** Opening Dataset content block **

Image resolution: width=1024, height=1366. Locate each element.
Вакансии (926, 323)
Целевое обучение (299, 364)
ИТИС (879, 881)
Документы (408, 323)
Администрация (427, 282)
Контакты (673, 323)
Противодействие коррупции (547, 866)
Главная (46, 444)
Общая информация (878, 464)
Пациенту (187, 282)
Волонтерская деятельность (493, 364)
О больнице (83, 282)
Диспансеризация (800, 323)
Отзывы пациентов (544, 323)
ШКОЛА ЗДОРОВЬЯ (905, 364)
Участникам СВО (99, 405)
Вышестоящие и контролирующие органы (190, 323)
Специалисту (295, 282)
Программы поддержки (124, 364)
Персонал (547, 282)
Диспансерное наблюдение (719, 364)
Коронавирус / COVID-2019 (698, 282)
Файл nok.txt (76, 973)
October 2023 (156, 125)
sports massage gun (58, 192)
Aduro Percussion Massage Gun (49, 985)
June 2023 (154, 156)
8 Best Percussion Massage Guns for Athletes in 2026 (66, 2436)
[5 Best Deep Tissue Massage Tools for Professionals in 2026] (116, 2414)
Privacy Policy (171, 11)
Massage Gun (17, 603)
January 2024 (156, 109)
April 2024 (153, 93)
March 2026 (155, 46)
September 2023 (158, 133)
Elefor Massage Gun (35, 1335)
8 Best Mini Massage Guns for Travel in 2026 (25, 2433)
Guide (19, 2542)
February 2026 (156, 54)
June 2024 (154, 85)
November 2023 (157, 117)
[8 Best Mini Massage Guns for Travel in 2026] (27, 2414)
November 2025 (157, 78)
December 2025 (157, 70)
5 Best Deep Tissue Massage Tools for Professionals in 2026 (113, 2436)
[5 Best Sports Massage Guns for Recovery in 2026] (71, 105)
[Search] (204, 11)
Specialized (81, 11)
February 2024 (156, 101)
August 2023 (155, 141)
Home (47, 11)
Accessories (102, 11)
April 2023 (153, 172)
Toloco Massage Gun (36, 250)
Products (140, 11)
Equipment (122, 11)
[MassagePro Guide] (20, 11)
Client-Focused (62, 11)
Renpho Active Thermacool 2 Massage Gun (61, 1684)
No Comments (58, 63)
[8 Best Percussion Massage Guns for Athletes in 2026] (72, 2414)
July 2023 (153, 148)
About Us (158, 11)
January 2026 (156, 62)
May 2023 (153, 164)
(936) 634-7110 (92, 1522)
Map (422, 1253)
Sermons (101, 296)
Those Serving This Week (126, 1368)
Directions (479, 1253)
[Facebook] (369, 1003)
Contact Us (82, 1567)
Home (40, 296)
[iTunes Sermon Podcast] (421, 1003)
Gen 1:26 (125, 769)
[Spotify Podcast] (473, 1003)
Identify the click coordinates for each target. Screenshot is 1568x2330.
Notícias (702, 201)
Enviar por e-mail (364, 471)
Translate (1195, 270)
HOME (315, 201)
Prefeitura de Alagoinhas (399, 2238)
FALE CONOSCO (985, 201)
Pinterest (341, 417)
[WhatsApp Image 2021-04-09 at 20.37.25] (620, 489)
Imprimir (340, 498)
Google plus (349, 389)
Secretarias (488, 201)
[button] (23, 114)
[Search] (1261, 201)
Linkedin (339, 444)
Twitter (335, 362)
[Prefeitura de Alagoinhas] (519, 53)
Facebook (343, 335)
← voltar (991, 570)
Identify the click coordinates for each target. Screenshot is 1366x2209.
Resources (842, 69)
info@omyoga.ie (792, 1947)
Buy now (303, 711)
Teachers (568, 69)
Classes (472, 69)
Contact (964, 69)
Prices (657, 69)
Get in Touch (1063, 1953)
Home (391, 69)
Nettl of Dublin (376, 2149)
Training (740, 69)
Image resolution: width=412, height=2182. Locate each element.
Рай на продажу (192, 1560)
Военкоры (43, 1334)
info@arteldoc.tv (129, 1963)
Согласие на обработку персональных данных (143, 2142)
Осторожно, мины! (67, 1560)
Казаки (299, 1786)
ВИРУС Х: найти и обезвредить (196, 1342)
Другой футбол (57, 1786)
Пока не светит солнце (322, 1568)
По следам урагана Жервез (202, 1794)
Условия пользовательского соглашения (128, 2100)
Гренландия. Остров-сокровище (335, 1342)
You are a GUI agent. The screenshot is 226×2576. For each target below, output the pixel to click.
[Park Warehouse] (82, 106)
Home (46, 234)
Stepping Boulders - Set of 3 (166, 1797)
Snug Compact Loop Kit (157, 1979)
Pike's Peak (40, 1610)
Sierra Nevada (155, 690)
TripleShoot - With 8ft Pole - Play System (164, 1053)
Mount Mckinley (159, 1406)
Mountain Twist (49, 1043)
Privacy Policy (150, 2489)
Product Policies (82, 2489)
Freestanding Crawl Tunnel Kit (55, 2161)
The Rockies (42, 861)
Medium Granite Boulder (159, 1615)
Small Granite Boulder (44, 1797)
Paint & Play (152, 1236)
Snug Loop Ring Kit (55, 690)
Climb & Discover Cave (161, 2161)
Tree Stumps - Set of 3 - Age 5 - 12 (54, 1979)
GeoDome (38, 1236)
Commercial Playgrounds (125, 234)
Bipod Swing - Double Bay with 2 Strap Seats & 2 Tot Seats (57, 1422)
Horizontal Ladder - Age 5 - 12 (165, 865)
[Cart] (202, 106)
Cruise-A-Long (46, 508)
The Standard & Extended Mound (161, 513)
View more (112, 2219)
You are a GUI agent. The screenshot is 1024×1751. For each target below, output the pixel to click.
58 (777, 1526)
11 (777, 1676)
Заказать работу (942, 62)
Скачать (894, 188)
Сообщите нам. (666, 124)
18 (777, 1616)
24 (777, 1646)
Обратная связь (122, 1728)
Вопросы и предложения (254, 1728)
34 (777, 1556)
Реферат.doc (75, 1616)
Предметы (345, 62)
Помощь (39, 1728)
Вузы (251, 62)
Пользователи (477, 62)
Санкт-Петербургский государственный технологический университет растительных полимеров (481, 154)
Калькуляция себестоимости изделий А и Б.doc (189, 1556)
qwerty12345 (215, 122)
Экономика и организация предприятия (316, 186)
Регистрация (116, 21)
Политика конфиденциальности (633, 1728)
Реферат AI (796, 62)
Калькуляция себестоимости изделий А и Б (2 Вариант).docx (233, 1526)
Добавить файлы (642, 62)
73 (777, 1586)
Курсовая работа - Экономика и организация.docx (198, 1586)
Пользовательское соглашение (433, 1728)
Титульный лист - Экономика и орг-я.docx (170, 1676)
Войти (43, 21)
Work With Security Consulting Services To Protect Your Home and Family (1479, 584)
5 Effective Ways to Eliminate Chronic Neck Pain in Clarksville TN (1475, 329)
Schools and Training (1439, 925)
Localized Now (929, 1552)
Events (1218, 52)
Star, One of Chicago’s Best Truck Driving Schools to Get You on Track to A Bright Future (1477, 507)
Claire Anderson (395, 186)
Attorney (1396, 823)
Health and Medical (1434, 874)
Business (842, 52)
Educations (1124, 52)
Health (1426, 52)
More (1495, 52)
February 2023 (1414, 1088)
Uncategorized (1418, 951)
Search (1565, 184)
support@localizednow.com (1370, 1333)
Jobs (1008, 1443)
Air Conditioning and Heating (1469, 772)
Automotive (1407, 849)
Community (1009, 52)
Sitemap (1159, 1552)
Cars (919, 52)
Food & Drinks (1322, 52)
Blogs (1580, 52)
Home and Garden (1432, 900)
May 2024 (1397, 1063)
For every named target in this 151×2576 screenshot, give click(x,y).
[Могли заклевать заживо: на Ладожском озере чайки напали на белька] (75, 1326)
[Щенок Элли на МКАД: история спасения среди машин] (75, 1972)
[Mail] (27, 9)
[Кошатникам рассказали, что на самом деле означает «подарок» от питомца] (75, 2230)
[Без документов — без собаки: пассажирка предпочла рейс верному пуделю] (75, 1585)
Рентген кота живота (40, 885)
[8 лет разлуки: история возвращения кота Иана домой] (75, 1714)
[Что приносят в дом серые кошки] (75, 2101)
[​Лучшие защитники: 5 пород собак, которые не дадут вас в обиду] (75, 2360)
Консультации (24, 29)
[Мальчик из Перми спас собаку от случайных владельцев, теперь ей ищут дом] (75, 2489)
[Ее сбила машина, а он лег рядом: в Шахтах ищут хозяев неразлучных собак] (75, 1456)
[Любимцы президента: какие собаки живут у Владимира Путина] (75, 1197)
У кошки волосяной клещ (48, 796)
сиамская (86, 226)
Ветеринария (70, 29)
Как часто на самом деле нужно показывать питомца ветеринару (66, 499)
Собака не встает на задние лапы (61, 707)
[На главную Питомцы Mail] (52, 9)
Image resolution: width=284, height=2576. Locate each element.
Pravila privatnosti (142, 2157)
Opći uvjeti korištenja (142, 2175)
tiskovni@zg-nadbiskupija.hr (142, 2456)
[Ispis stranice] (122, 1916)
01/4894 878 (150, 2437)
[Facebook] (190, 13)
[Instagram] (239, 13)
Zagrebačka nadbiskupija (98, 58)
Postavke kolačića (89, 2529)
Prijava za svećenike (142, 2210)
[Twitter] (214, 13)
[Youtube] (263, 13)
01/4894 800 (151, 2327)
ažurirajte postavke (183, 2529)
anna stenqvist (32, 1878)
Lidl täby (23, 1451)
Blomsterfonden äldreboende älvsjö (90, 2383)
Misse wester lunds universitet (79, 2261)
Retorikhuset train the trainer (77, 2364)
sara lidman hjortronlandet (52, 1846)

** Closing Dataset content block **

- _Task description_
Everything from the first line of the records above through the line containing "Диспансерное наблюдение (719, 364)" should be restated word for word; leave out all other lines.

- _Written solution_
Image resolution: width=1024, height=1366. Locate each element.
Вакансии (926, 323)
Целевое обучение (299, 364)
ИТИС (879, 881)
Документы (408, 323)
Администрация (427, 282)
Контакты (673, 323)
Противодействие коррупции (547, 866)
Главная (46, 444)
Общая информация (878, 464)
Пациенту (187, 282)
Волонтерская деятельность (493, 364)
О больнице (83, 282)
Диспансеризация (800, 323)
Отзывы пациентов (544, 323)
ШКОЛА ЗДОРОВЬЯ (905, 364)
Участникам СВО (99, 405)
Вышестоящие и контролирующие органы (190, 323)
Специалисту (295, 282)
Программы поддержки (124, 364)
Персонал (547, 282)
Диспансерное наблюдение (719, 364)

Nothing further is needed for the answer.